As you know, Beiseker Community School is celebrating 100 years of education in the village in a couple of weeks. As a tribute to this milestone, I am doing a series of blogs on the history of education in this area. This is the first. I hope you enjoy looking back.
If you would like a more detailed history, go to the Beiseker Station Museum or the school itself. Most of the information for my thumbnail history was taken from the Beiseker history book; Beiseker's Golden Heritage, published in 1977 and a few other books on Alberta's history.
Alberta became a province in 1905, and shortly thereafter settlers began pouring in to build new farming communities throughout the southern part of the new province. In that first twenty years, Alberta's population grew and grew. The Province started to urge the new communities to set up their own school districts, both in the new communities and in the rural areas.
Rural school districts were usually designed around a township or portions of one or more townships. The school was built in the approximate center of the new school district on a corner of land a farmer donated or sold to the new district. The position of the school was important. It was supposed to be placed such that all the students could ride or walk to school easily, no more than three miles. A barn was built on the school property to house the students' horses and a "teacherage" was constructed to house the teacher.
Some teachers lived in the basement of the school house itself; that was more common in Northern Alberta.

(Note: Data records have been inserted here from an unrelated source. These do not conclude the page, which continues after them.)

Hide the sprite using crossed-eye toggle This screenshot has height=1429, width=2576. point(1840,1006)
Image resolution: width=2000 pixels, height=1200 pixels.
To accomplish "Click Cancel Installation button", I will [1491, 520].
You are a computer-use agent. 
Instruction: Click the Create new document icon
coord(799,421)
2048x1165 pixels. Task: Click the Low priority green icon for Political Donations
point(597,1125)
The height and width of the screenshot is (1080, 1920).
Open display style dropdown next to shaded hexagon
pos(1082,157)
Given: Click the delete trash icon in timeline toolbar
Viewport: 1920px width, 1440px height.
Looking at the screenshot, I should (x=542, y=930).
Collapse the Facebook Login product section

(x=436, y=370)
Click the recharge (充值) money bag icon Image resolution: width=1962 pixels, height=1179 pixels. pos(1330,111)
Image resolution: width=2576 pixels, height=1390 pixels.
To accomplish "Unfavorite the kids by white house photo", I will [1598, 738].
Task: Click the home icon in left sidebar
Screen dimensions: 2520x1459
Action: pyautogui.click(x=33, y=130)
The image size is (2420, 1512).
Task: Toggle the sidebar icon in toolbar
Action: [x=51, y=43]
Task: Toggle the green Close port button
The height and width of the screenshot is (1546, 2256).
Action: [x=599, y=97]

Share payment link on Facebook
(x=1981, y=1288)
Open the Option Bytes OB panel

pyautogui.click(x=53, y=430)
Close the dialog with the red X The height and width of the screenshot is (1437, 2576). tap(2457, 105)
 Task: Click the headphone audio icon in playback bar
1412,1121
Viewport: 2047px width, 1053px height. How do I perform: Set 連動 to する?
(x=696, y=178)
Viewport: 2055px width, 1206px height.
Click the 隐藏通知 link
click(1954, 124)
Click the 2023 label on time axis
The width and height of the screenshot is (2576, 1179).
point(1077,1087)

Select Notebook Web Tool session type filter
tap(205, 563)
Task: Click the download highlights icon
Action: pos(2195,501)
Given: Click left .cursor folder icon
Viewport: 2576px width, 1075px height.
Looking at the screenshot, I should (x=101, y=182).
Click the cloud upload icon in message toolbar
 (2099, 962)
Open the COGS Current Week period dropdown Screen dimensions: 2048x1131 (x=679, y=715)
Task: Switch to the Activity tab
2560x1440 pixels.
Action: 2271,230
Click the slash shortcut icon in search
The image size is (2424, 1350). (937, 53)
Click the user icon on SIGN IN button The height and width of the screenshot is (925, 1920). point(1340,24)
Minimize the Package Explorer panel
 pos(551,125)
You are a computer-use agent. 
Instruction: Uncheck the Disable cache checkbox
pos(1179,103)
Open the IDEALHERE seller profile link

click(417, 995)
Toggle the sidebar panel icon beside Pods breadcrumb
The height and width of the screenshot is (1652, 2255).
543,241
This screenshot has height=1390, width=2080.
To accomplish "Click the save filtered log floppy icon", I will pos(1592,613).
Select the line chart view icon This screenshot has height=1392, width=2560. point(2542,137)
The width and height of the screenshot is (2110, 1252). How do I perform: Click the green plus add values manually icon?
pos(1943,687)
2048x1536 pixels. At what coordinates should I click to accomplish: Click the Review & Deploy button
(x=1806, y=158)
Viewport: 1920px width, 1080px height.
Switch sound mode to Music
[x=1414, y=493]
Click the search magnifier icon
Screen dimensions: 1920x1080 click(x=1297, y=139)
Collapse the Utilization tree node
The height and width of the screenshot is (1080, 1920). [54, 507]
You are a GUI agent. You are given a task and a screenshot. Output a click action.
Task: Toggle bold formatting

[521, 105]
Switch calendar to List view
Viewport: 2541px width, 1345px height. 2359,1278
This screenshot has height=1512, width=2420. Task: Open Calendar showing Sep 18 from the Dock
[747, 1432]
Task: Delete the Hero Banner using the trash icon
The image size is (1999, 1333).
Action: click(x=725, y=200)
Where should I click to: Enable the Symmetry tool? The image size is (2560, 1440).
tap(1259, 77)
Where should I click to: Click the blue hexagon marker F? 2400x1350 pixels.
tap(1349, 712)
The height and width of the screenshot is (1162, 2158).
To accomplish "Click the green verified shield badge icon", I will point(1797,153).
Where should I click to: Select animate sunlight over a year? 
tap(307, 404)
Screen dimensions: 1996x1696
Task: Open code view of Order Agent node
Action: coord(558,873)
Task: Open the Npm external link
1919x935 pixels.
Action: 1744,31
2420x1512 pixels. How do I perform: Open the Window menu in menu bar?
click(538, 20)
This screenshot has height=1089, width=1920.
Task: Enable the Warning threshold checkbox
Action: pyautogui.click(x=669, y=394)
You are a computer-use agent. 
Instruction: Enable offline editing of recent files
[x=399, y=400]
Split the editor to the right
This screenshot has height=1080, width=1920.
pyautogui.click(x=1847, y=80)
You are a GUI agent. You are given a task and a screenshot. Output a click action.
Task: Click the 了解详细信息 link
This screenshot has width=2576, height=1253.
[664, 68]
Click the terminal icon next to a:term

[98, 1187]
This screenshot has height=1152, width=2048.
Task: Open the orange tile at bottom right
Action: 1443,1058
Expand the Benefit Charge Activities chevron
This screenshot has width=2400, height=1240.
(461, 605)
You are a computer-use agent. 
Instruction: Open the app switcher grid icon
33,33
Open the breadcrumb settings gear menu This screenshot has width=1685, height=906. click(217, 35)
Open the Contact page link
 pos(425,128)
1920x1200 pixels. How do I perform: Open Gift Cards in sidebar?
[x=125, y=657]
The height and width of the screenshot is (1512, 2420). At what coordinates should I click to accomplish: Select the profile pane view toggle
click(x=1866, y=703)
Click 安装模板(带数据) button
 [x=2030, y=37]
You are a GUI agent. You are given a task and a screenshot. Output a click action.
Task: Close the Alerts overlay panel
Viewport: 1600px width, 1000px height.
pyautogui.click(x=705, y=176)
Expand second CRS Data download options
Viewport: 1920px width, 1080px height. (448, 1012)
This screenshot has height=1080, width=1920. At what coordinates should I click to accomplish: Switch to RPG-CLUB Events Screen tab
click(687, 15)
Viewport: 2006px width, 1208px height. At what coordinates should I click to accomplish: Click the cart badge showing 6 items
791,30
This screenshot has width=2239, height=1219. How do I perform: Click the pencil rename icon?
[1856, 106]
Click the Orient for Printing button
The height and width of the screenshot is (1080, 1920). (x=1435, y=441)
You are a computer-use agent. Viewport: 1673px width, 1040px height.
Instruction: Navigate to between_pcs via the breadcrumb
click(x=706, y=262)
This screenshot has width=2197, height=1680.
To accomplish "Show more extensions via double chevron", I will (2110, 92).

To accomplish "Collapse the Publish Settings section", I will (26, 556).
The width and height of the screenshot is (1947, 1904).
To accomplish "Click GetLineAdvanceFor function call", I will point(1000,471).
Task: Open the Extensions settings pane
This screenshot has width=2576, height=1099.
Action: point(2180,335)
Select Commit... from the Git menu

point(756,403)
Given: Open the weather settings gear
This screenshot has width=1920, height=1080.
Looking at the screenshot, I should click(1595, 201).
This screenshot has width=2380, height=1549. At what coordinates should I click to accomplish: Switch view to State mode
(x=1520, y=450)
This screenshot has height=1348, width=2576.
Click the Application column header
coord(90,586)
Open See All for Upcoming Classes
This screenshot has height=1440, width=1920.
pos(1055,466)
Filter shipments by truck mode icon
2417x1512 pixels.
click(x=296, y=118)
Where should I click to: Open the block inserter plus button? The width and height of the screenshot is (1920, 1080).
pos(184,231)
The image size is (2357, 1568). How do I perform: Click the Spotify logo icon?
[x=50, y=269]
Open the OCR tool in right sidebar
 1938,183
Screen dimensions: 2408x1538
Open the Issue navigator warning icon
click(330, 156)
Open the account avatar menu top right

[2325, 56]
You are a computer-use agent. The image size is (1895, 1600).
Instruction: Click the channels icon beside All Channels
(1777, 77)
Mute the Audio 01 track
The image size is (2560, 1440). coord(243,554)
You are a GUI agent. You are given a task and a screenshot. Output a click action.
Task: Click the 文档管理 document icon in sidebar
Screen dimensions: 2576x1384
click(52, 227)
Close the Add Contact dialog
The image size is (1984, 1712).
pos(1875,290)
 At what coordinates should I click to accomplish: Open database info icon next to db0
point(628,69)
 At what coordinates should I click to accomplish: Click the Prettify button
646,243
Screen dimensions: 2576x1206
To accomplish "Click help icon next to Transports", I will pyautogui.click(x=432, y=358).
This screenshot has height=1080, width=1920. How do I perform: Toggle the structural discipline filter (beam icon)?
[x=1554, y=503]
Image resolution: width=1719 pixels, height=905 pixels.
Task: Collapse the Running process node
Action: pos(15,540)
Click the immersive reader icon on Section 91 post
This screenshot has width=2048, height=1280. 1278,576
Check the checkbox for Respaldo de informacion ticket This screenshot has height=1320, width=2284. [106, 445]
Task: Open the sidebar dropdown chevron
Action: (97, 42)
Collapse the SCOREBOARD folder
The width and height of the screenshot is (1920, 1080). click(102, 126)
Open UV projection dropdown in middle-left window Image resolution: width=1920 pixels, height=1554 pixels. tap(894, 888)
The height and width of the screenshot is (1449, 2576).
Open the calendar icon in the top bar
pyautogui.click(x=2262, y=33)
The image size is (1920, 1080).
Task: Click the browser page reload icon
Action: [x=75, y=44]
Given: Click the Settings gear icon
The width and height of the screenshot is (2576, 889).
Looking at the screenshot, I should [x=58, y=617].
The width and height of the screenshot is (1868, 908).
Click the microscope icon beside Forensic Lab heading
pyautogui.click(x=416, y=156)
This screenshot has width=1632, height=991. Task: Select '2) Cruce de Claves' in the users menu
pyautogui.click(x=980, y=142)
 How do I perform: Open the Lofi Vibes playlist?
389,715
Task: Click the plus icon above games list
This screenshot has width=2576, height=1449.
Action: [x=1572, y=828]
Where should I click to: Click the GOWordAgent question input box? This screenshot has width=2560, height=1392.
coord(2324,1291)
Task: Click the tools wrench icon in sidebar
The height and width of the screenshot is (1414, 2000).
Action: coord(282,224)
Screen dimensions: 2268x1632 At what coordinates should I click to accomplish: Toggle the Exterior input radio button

School districts often got their names either from the farmer or colonization company who gave up the land, the first chairman of the new district, or the name of the area based on a geographical feature.
Around Beiseker we had many such districts. Some of the names of the districts around here are; Greenfield, Paddy Springs, Beeman, Scotia, Brushy Lake, and Silbernagel, among others. These tiny school districts paid their teachers a few hundred dollars a year to teach the formative grades in those little one room schools. Supplies were short, times were tough, but these little districts started what I consider one of the best educational systems in the world!
Many famous Albertans got their start in such a school.